Os protótipos foram desenvolvidos pela UM, em colaboração com o Instituto para o Desenvolvimento e Qualidade de Macau, "com base na tecnologia existente", e representam uma grande poupança de custos, referiu Rui Martins.

"São bastante mais baratos que o normal, dez por cento ou menos do preço, e estão prontos a utilizar no hospital por doentes que necessitem deles", precisou o vice-reitor da Universidade de Macau.

Rui Martins garantiu que os protótipos são "de baixo preço, mas de alta qualidade", tendo sido certificados por equipas médicas no território.

Em paralelo, a Universidade de Macau vai também "fazer formação a engenheiros e médicos [daqueles países] para o desenvolvimento de novos protótipos em Angola e Moçambique".

"Além da doação, é também uma transferência de tecnologia para estes dois países", sublinhou Rui Martins, considerando que a iniciativa mostra a vontade de ajudar de Macau, um território que registou apenas 46 casos de covid-19 desde o início da pandemia, no final de janeiro, não tendo atualmente nenhum caso ativo.

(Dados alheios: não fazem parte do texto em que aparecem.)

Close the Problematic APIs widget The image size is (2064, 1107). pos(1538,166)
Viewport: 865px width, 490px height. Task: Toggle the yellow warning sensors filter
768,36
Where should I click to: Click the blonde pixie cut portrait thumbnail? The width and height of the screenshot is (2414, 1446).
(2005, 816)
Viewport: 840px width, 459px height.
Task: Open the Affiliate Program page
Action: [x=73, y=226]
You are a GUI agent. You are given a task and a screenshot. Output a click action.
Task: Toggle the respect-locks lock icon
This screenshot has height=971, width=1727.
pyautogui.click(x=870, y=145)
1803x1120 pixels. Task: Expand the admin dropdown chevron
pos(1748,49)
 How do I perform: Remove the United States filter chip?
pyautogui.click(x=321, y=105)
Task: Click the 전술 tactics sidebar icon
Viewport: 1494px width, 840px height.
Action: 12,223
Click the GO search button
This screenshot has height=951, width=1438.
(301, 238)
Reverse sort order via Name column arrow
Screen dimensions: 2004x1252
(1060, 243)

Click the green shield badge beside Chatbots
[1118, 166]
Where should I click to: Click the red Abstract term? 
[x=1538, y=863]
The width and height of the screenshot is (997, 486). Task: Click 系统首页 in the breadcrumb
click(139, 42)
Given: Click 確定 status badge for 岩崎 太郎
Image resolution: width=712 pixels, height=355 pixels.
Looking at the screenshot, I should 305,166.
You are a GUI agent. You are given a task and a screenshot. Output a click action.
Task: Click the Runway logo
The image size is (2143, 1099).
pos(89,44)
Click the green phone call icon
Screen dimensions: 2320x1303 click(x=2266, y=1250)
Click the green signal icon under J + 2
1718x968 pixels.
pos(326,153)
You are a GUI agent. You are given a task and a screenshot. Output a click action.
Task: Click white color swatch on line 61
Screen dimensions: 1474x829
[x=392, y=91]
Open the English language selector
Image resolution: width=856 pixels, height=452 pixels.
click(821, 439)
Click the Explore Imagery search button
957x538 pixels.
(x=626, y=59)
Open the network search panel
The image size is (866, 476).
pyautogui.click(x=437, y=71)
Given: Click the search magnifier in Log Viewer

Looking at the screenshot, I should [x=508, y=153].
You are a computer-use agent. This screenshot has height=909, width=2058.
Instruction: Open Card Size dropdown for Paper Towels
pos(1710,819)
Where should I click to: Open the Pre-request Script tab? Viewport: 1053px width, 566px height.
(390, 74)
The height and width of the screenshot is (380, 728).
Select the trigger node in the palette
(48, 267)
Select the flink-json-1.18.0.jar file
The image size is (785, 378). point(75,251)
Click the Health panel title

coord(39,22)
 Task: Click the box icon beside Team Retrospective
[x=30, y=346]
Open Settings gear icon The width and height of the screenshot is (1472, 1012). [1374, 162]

"Macau já há bastantes meses que não tem nenhum caso, e espero que se mantenha assim no futuro, e temos esta oportunidade de ajudar estes dois países, com duas universidades que são nossas parceiras", referiu o vice-reitor.

Os protótipos vão ser entregues à Universidade Pedagógica de Maputo, em Moçambique, e à Universidade Mandume ya Ndemufayo, no Lubango, em Angola, com a qual a UM tem protocolos de cooperação, no âmbito da Associação das Universidades de Língua Portuguesa (AULP), durante uma cerimónia na sexta-feira com representantes dos dois países.

O cônsul-geral de Moçambique em Macau, Rafael Marques, disse à Lusa que a doação "vai ser uma grande mais-valia para apoiar as autoridades sanitárias" e "ajudar a salvar vidas", apontando que, embora a situação do país não seja para já "alarmante", continuam a surgir novas infeções.

Moçambique é atualmente o país lusófono em África com o maior número de casos positivos, tendo registado 12.273 infeções de covid-19 desde o início da pandemia e 89 mortes, seguindo-se Angola, que lidera em número de mortos, com 9.871 infetados e 271 óbitos.

O cônsul-geral de Angola em Macau, Eduardo Galiano, congratulou-se com a oferta, afirmando que a formação prevista vai também "ajudar os técnicos [angolanos] a manusear os equipamentos que o Governo está a adquirir à China".

Angola decretou na semana passada o estado de calamidade pública e reforçou as medidas de combate à pandemia.

A Universidade de Macau recebe anualmente entre 70 e 100 alunos dos países de língua portuguesa, incluindo de Angola e Moçambique, tanto em licenciaturas como em mestrados e doutoramentos, de acordo com o vice-reitor.